There's not much I can add to what has been written by others in this site, apart perhaps that by 1957 the Berlin Philharmonic still was very much, staff-wise, what it was under Furtwangler and it shows in this recording's sonority. After all, the grand old man had died scarcely 3 years before these works were put into tape, Karajan had just taken over the orchestra as chief conductor and the lean, muscular and to-the-point sound that became characteristic under his long regime was still two or three years into the future. Karajan took to rotate the orchestra's musicians fairly often, far more often actually than was customary with his predecessors and the results of the first shake-up became apparent when in 1962 the same company presented the first of Karajan's three Beethoven symphony cycles he'd record with them, when the orchestra's new virtuosity surprised critics the world over (Karajan had in his record a prior Beethoven symphony cycle, made for EMI during the fifties with the Philharmonia Orchestra).
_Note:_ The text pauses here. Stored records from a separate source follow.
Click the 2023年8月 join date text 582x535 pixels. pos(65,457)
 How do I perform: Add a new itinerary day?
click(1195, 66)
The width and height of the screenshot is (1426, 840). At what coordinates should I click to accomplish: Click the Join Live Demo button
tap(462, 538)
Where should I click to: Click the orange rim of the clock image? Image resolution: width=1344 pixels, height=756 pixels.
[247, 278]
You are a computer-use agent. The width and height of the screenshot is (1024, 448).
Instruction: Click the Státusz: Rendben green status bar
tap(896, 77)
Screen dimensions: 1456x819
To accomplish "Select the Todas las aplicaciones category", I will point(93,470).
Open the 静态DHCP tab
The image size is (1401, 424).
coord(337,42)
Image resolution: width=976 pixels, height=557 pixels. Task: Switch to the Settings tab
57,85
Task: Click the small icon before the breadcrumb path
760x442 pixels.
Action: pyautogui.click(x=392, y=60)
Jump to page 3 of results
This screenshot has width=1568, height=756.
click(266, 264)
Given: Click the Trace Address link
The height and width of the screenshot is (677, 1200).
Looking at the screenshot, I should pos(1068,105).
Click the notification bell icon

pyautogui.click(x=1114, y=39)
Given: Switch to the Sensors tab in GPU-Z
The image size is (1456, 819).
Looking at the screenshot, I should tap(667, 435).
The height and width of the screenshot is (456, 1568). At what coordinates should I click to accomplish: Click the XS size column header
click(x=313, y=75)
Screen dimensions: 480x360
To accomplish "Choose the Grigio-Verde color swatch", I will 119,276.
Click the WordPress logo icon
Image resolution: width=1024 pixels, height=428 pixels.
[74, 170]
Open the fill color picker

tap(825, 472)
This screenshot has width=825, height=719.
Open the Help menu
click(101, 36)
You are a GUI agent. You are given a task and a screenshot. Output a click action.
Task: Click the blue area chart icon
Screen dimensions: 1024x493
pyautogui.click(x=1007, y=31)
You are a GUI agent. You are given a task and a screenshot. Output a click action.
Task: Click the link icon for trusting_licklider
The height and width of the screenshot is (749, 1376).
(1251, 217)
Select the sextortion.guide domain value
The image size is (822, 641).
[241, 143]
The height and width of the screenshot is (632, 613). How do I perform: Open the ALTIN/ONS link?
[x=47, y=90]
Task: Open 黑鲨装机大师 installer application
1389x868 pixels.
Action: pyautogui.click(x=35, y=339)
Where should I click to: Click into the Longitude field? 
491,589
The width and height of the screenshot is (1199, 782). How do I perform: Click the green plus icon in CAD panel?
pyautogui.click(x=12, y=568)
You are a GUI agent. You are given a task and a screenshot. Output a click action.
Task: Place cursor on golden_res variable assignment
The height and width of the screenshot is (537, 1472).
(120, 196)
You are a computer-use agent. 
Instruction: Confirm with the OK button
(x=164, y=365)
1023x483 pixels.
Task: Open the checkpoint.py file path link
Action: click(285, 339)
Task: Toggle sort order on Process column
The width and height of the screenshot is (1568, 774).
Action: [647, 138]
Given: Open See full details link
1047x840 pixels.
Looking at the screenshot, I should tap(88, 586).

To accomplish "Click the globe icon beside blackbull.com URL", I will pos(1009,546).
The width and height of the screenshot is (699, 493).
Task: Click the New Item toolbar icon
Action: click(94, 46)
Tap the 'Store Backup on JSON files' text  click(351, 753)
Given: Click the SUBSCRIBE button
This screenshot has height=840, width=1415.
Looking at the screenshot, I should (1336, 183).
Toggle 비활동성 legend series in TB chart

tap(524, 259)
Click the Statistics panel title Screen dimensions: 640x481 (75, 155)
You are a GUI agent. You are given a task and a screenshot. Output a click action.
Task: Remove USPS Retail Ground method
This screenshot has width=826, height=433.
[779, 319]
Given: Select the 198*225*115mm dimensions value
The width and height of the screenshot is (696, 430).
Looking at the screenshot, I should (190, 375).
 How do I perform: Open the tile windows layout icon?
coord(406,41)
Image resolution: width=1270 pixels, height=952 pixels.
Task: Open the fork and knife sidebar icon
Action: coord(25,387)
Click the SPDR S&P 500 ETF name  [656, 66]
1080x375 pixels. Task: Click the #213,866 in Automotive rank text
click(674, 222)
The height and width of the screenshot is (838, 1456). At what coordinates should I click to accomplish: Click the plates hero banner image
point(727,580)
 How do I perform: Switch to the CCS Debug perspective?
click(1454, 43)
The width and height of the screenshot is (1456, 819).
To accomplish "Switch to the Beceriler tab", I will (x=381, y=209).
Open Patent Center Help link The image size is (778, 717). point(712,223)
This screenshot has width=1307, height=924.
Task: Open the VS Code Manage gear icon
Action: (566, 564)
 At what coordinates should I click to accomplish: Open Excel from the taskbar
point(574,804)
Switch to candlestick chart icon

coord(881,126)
But what we get here, and in fine early stereophony, is the grand old sonority of the orchestra, the one that still had links to the pre-war years but which soon enough would evolve into an instrument capable of aweing its audiences under their new and starry conductor on account of its virtuosity and perfection.

But Fricsay's interpretations differ greatly from Furtwangler's. There is a tautness of approach, a more modern focusing on architecture that does not look back in time as much of Furtw'ngler's work did (but splendidly so, I must add), embedded as it was on german romanticism, but decidedly centres in our own time. Fricsay's approach to the Symphony's 4th movement is as modern as the late fifties allowed to, marking a singular kind-of-extrapolated cue to today's "historically aware" presentations, and DGG feted him with an outstanding quartet of vocal soloists. Yes, the 3rd movement is slow, perhaps harking back to the grand old man's ways but Fricsay gave us lessons of tempo handling in the first and second movements that have nothing to do with Furtwangler's fluctuations, an approach decidedly his, full of musicianship and with a solid grasp of the beethovenian language. So it is also in the performance of the Egmont Overture which fortunately made its way to the disc.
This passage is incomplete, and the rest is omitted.